Problem to work on: Each entry listed below should be reproduced word for word.

[Stored data entries]
%%

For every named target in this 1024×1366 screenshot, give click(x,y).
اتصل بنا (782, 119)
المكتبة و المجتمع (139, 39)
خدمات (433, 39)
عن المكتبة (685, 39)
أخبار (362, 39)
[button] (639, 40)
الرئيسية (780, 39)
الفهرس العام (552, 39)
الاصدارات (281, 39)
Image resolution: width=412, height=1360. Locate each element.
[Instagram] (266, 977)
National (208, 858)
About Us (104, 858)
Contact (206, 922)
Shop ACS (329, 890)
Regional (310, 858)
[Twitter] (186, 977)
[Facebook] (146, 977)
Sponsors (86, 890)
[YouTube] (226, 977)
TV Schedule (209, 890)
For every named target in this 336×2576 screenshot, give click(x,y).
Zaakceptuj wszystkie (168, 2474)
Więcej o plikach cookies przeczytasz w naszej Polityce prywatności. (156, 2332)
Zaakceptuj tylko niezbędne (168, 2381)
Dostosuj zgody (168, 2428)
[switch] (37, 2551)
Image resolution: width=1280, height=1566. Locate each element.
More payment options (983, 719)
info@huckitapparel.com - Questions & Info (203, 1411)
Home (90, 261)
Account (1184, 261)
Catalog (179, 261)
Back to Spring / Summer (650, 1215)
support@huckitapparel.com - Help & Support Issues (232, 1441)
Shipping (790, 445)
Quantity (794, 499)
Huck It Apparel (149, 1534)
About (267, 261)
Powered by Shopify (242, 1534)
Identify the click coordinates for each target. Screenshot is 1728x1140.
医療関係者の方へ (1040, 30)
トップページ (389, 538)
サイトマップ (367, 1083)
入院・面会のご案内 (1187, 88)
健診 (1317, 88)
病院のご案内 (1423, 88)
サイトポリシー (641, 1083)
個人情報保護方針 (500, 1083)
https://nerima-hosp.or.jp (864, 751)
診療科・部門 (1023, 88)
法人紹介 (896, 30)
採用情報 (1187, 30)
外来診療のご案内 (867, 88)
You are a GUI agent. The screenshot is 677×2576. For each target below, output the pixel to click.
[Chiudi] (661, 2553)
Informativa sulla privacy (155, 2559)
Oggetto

%%

Answer space:
For every named target in this 1024×1366 screenshot, give click(x,y).
اتصل بنا (782, 119)
المكتبة و المجتمع (139, 39)
خدمات (433, 39)
عن المكتبة (685, 39)
أخبار (362, 39)
[button] (639, 40)
الرئيسية (780, 39)
الفهرس العام (552, 39)
الاصدارات (281, 39)
Image resolution: width=412, height=1360. Locate each element.
[Instagram] (266, 977)
National (208, 858)
About Us (104, 858)
Contact (206, 922)
Shop ACS (329, 890)
Regional (310, 858)
[Twitter] (186, 977)
[Facebook] (146, 977)
Sponsors (86, 890)
[YouTube] (226, 977)
TV Schedule (209, 890)
For every named target in this 336×2576 screenshot, give click(x,y).
Zaakceptuj wszystkie (168, 2474)
Więcej o plikach cookies przeczytasz w naszej Polityce prywatności. (156, 2332)
Zaakceptuj tylko niezbędne (168, 2381)
Dostosuj zgody (168, 2428)
[switch] (37, 2551)
Image resolution: width=1280, height=1566. Locate each element.
More payment options (983, 719)
info@huckitapparel.com - Questions & Info (203, 1411)
Home (90, 261)
Account (1184, 261)
Catalog (179, 261)
Back to Spring / Summer (650, 1215)
support@huckitapparel.com - Help & Support Issues (232, 1441)
Shipping (790, 445)
Quantity (794, 499)
Huck It Apparel (149, 1534)
About (267, 261)
Powered by Shopify (242, 1534)
Identify the click coordinates for each target. Screenshot is 1728x1140.
医療関係者の方へ (1040, 30)
トップページ (389, 538)
サイトマップ (367, 1083)
入院・面会のご案内 (1187, 88)
健診 (1317, 88)
病院のご案内 (1423, 88)
サイトポリシー (641, 1083)
個人情報保護方針 (500, 1083)
https://nerima-hosp.or.jp (864, 751)
診療科・部門 (1023, 88)
法人紹介 (896, 30)
採用情報 (1187, 30)
外来診療のご案内 (867, 88)
You are a GUI agent. The screenshot is 677×2576. For each target below, output the pixel to click.
[Chiudi] (661, 2553)
Informativa sulla privacy (155, 2559)
Oggetto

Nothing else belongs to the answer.